La surrogacy può essere: tradizionale, per cui la surrogata possiede un collegamento genetico con il bambino che porta in grembo e il seme è del padre per inseminazione semplice o fecondazione in vitro; o gestazionale, per cui si utilizza l’ovulo di una donatrice o l’ovulo della madre e il seme del padre o di un donatore che poi si inserisce nel corpo della surrogata.
Nel primo caso, abbastanza desueto, alcuni/e sono contrari/e perché la surrogata non è la madre da un punto di vista genetico e alcune femministe sono contro la fecondazione omologa maschile che mantiene l’ereditarietà patriarcale tramite il seme.
Nel secondo caso si condanna la figura della surrogata: vittima, priva di agency e/o la donna-incubatrice anormale perché senza istinto materno che si autodefinisce “forno”, una donna che se ne pentirà…E lo dicevano anche di tutte coloro che abortivano prima della 194. Si accetta che non vi sia desiderio procreativo e si può rifiutare il ruolo di madre attraverso l’interruzione di gravidanza, quindi allo stesso modo una donna deve essere libera di portarne a termine una che per se stessa non avrebbe portato a termine.

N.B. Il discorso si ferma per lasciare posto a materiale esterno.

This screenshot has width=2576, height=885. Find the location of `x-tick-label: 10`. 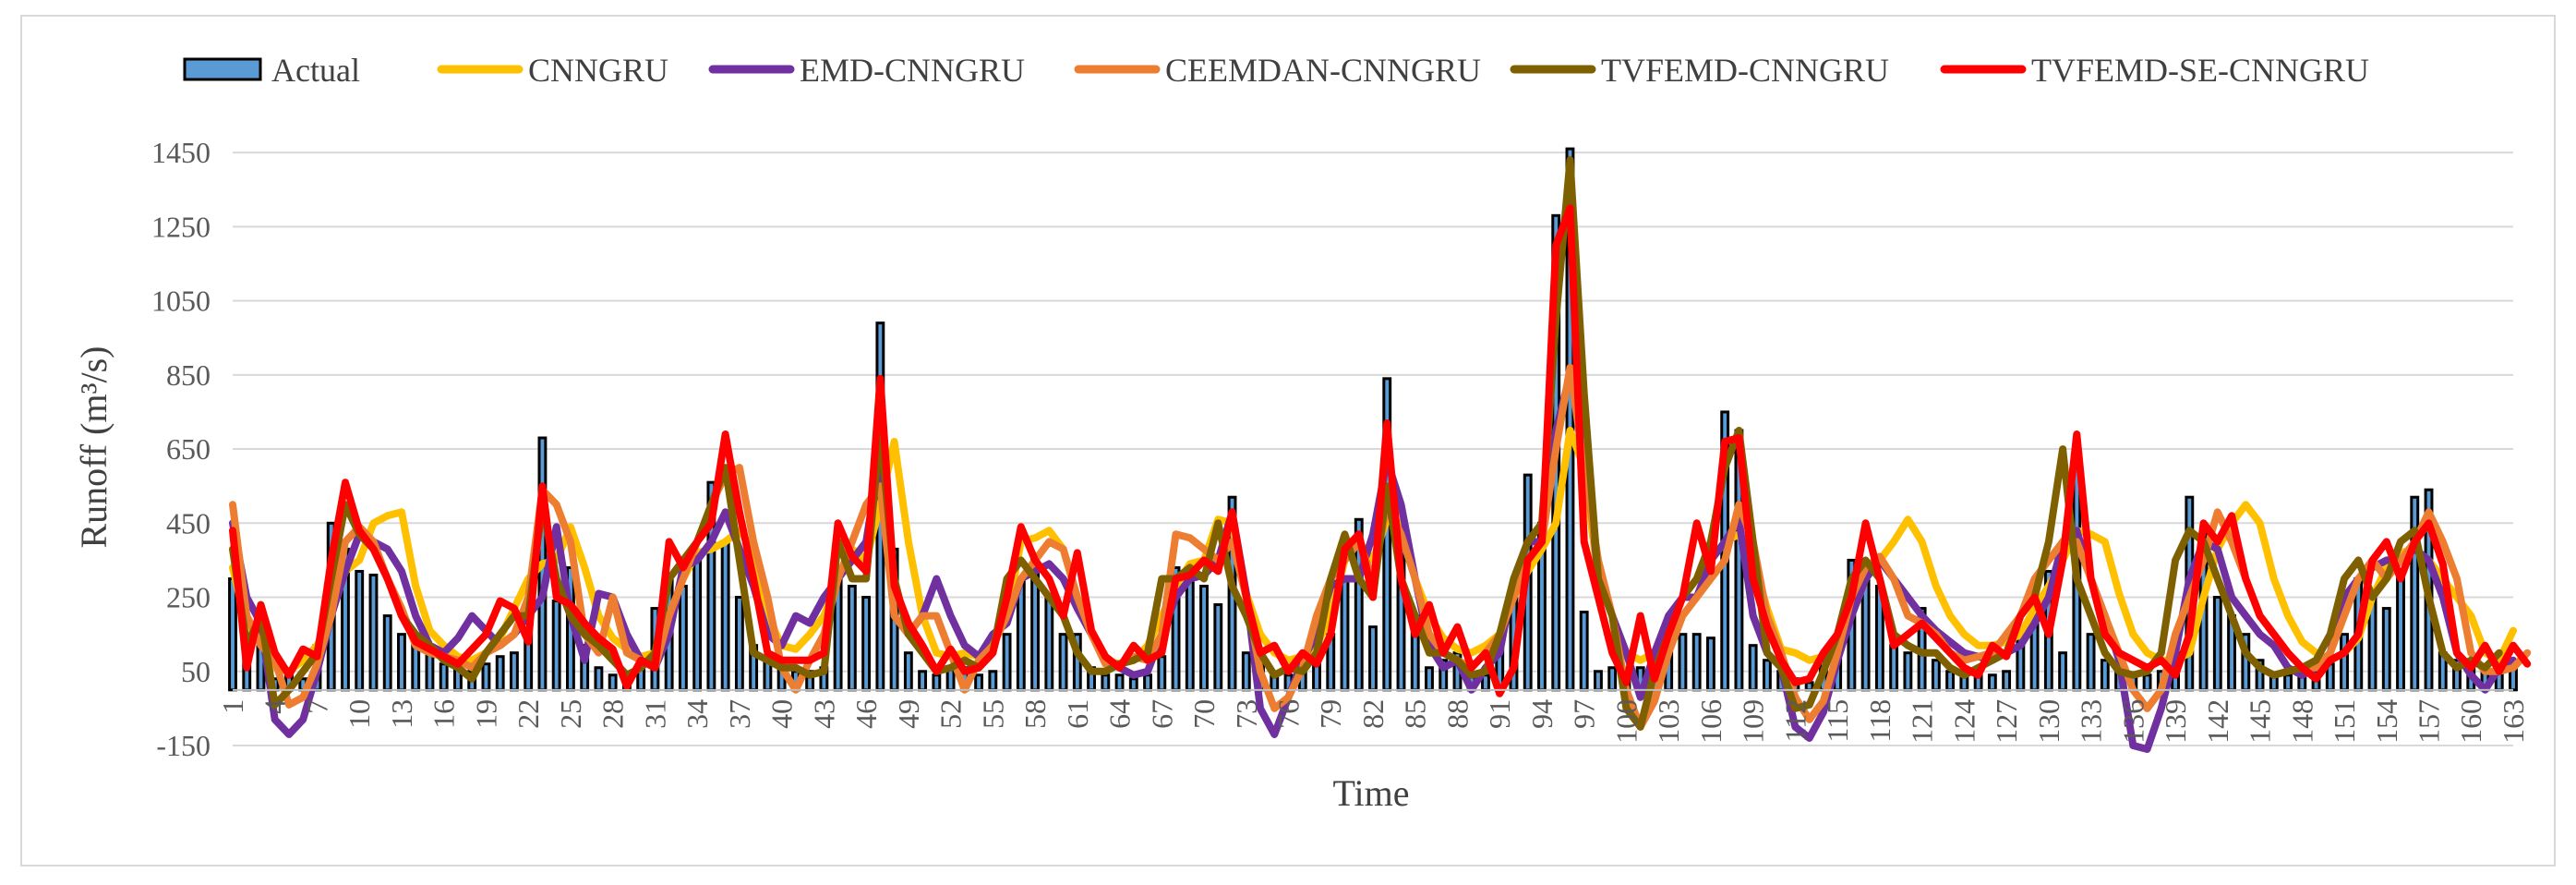

x-tick-label: 10 is located at coordinates (360, 714).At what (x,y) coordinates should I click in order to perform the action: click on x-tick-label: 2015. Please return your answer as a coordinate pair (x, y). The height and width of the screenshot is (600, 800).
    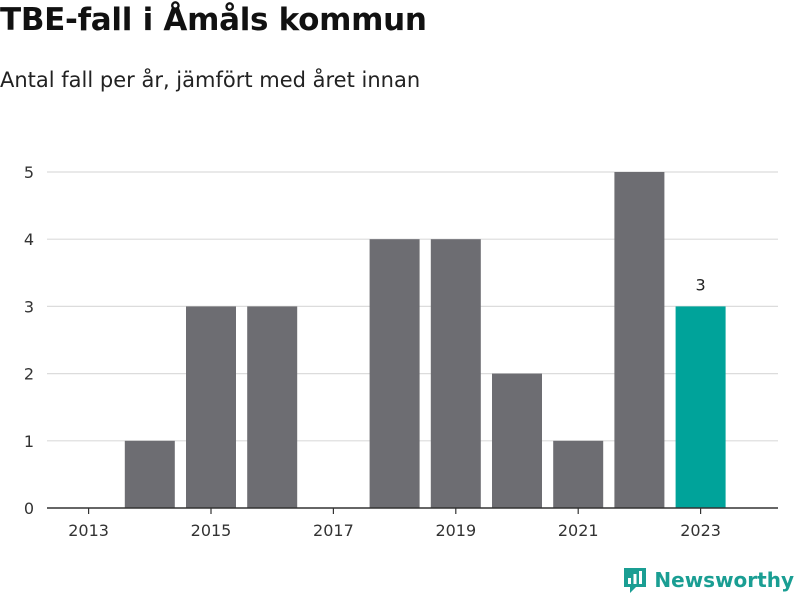
    Looking at the image, I should click on (212, 530).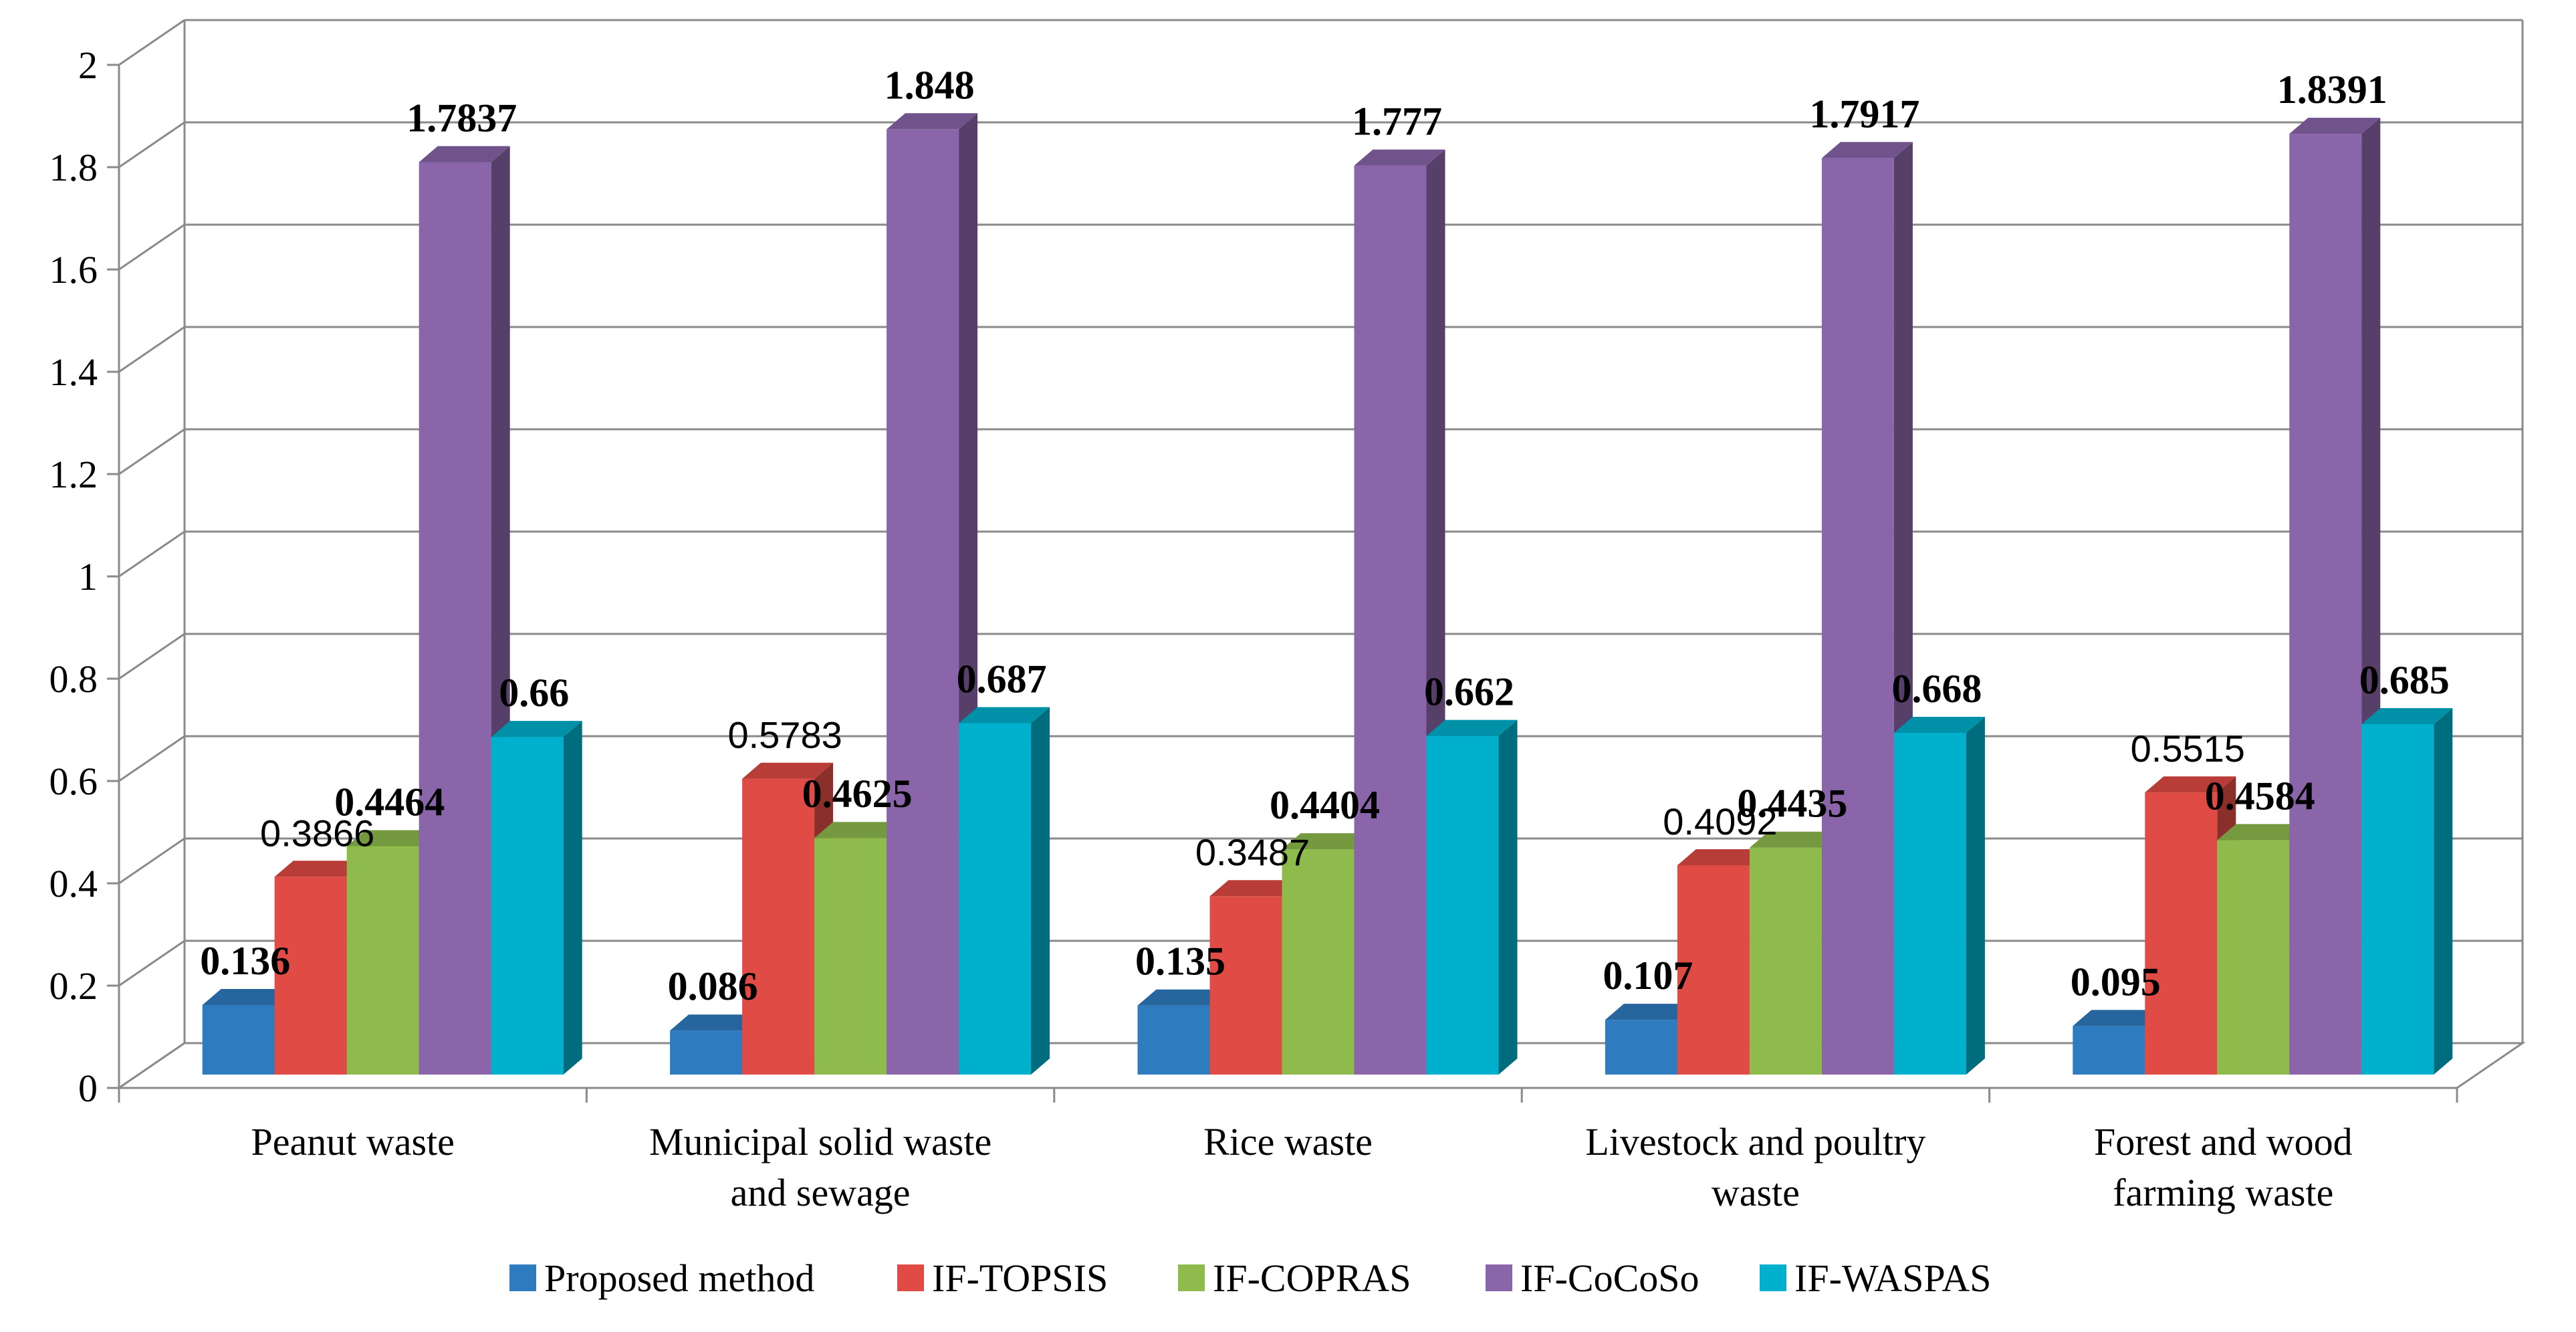  Describe the element at coordinates (74, 679) in the screenshot. I see `y-tick-label: 0.8` at that location.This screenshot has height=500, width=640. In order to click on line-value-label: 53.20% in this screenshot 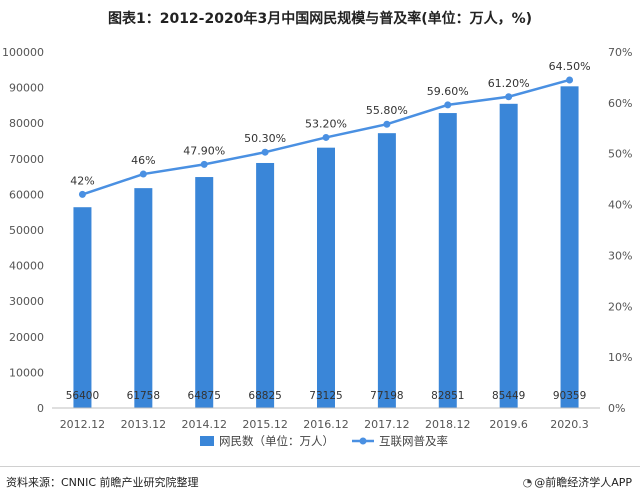, I will do `click(326, 124)`.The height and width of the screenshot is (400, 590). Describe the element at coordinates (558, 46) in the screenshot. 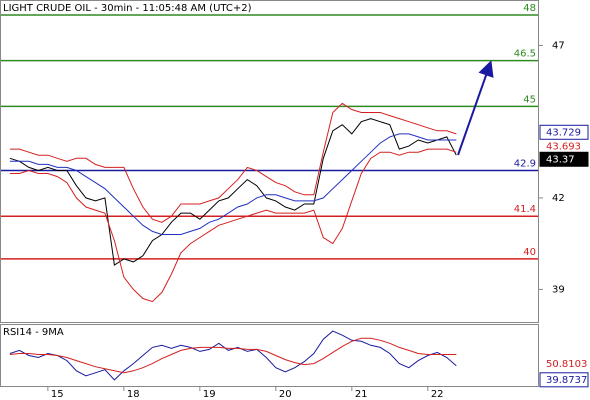

I see `y-tick-label: 47` at that location.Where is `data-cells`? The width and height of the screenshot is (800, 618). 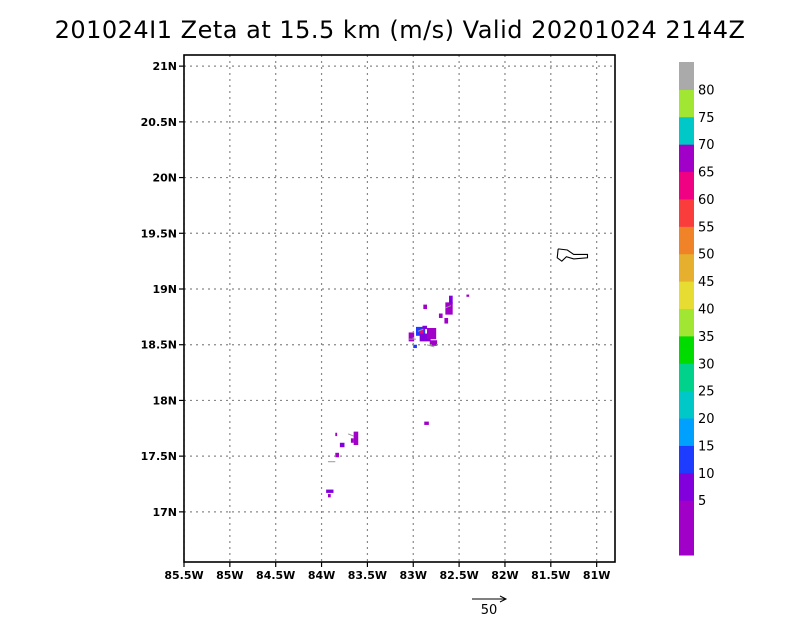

La maternità surrogata è solitamente intesa come quella commerciale (l’utero in affitto), ma esiste anche la maternità di prossimità o altruistica. La prima prevede la messa a contratto della pratica con prezzo e condizioni a seconda del paese, mentre la seconda non prevede alcun compenso per la surrogata.
Alcune femministe sono contrarie per la mercificazione del corpo della donna, perdonando però tutte coloro che dal 2008, anno della crisi economica, scelgono di non procreare per motivi economici o accettano gli incentivi statali proprio per procreare o decidono di abortire per motivazioni economiche. In alcune aree del mondo, come l’India, questa pratica sfrutta sicuramente donne in stato di bisogno economico che finiscono per non avere garanzie e attraversare gravidanze lesive per i loro corpi e questo perché le leggi non ci sono e se ci sono non vengono rispettate.
La maternità di prossimità viene invece additata per poter causare la rarefazione della genealogia, per cui addirittura mia madre con il mio ovulo può portare in grembo mio figlio e quindi suo nipote…chissà quanti problemi quando la scienza approderà oltre l’utero artificiale. Alcuni/e sono contrari/e alla surrogacy perché omofobi/e, quando tra l’altro statisticamente è dimostrato che a questa pratica accedono soprattutto coppie eterosessuali.
Alcuni/e sono preoccupati/e per il futuro dei bambini/e nati/e da una surrogata…che esistono già, perché i genitori hanno usufruito di leggi estere. Alcuni/e sono reticenti all’accettazione del progetto di genitorialità in sé, che permettono però nell’adozione o più semplicemente quando si decide di procreare attraverso l’atto sessuale non usando protezioni.
Alcuni/e di noi probabilmente hanno dimenticato qualcosa di fondamentale: le donne sono libere. Libere di scegliere, di decidere, di astenersi, di accettare. L’unica differenza con gli uomini è che esse non sono nate libere, ma con fatica lo sono diventate.